Images: Figure | Southwest View | Inscription Southwest Face | Inscription Southeast Face | Inscription Northeast Face
Northwest face: TO THE HONORED MEMORY / OF THE HEROIC WOMEN / OF THE LOWER CAPE FEAR / DURING THE / AMERICAN REVOLUTION / 1775-1781
Southwest face: MOST HONORED OF THE NAMES / RECORDED BY THIS HISTORIC / ASSOCIATION, IS THAT OF / MARY SLOCUMB, / WIFE OF LIEUTENANT SLOCUMB, / RIDING ALONE AT NIGHT / 65 MILES TO SUCCOR THE / WOUNDED ON THIS BATTLEFIELD / HER HEROISM AND SELF-SACRIFICE / PLACE HER HIGH ON THE PAGES OF / HISTORY AND SHOULD AWAKEN IN / SUCCESSIVE GENERATIONS, TRUE / PATRIOTISM AND / LOVE OF COUNTRY / VIRTUTES MAJORUM FILIAE CONSERVANT
Northeast face: UNSWERVING IN DEVOTION, / SELF-SACRIFICING IN / LOYALTY TO THE CAUSE / OF THEIR COUNTRY, THEIR / WORKS DO FOLLOW THEM; / AND THEIR CHILDREN RISE / UP AND CALL THEM BLESSED.
Southeast face: THIS MONUMENT / WAS ERECTED BY THE / MOORE'S CREEK / MONUMENTAL ASSOCIATION / IN THE YEAR 1907.
Edmund Alexander Hawes, a member of the North Carolina State House of Representatives, James F. Moore, the president of the Moores Creek Monumental Association, and Charles R. Thomas, a prominent North Carolina attorney and politician and member of the U.S. House of Representatives, spoke at the dedication ceremony on August 1907. The ceremony began with a prayer by Rev.
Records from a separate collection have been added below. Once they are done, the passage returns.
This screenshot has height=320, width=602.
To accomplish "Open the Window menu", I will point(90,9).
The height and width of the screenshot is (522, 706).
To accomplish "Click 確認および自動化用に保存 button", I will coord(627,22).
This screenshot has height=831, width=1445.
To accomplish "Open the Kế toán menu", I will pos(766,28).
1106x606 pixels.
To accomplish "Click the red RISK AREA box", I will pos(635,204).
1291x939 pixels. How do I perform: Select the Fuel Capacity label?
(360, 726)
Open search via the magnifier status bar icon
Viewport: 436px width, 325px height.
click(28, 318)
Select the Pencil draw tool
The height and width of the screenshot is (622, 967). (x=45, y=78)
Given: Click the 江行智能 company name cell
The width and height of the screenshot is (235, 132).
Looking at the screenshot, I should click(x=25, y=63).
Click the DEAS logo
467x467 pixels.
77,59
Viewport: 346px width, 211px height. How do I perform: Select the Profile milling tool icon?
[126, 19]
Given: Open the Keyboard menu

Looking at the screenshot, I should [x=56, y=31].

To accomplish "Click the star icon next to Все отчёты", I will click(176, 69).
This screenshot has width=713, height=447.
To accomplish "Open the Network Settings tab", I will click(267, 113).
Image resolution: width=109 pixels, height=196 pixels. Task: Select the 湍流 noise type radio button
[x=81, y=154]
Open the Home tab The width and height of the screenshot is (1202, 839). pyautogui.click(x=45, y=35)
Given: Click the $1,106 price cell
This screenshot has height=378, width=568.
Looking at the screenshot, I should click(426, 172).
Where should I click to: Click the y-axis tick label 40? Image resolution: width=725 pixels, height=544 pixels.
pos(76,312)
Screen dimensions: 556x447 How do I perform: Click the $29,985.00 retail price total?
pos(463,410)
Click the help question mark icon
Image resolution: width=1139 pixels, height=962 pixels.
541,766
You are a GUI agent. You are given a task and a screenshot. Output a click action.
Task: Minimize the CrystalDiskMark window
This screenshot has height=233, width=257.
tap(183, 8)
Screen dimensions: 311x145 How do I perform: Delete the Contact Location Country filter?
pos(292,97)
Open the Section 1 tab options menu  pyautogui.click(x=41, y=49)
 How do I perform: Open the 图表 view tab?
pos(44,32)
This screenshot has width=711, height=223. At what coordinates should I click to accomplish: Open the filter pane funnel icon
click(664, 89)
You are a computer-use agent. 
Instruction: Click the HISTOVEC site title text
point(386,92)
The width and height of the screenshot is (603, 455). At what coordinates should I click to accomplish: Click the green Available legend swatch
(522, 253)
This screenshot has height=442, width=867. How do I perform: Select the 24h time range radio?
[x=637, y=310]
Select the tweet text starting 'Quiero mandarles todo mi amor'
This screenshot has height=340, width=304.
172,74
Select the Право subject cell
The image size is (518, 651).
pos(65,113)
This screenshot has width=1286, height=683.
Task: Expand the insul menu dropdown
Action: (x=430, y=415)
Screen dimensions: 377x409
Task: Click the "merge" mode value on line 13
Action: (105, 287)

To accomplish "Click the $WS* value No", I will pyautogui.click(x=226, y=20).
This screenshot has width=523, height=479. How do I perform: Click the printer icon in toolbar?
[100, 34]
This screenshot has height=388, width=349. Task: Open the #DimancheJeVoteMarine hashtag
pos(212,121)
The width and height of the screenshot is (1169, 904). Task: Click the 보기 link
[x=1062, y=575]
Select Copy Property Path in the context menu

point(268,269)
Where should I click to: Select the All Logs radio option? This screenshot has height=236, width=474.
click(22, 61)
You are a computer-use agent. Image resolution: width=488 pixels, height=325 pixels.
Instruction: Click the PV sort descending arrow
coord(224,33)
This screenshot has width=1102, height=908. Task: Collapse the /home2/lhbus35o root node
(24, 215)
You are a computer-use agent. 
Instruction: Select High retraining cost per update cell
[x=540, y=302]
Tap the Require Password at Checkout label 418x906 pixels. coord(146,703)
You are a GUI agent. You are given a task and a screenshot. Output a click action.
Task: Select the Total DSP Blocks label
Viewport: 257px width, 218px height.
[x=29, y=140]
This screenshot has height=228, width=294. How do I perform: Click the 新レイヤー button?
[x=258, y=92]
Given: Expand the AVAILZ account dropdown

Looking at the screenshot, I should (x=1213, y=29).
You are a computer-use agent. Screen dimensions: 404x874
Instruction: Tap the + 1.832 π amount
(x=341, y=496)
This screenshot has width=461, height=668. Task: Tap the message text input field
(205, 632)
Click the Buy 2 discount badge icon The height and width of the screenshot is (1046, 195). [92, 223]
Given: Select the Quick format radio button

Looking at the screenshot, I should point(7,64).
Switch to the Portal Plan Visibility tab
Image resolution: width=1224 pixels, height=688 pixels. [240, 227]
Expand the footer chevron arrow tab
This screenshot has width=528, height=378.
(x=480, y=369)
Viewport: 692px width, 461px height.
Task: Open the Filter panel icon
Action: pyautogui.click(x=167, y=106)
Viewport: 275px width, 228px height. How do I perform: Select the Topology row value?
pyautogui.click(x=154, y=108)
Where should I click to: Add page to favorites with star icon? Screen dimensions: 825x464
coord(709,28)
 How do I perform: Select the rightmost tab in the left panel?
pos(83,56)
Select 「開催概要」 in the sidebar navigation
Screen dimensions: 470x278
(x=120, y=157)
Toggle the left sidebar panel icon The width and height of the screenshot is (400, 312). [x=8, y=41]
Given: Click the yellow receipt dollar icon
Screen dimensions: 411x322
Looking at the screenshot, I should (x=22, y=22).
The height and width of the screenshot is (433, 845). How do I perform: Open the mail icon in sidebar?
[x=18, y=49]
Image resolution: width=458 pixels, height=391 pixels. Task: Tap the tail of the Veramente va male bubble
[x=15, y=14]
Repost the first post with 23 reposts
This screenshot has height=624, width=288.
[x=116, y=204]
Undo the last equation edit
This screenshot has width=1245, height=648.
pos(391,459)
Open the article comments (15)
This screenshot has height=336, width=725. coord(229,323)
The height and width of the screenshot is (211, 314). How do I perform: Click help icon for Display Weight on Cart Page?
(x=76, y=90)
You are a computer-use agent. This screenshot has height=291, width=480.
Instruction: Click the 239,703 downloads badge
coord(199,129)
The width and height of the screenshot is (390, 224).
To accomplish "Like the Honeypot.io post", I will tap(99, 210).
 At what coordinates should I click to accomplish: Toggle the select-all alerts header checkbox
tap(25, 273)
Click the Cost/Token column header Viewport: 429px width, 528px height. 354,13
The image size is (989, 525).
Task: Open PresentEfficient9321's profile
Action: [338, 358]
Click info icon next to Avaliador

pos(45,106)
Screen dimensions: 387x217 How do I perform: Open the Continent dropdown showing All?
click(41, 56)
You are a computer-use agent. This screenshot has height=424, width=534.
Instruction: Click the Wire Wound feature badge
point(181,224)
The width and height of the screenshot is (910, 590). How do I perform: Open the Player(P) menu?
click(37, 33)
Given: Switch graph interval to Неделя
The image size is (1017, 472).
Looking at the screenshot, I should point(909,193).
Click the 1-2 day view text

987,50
A. D. McClure before Hawes and Moore spoke a few words. Then Lillian Colvin and Kate Bonneman unveiled the monument to the crowd as thirteen young women, representing the thirteen original states, decorated the monument. Thomas then gave his speech recounting the battle and the virtuosity and courage of Mary Slocumb and the loyalist, Flora MacDonald, whose husband and one of her sons fought in the Battle of Moores Creek. The defeat forced Flora and her husband, Allan, to return to Scotland for the remainder of their lives. Thomas referred to the shaft of the monument as "white and pure and stainless as the good women it commemorates," which symbolically aligns the virtue of the eighteenth-century women in North Carolina's Lower Cape Region with the monument's material.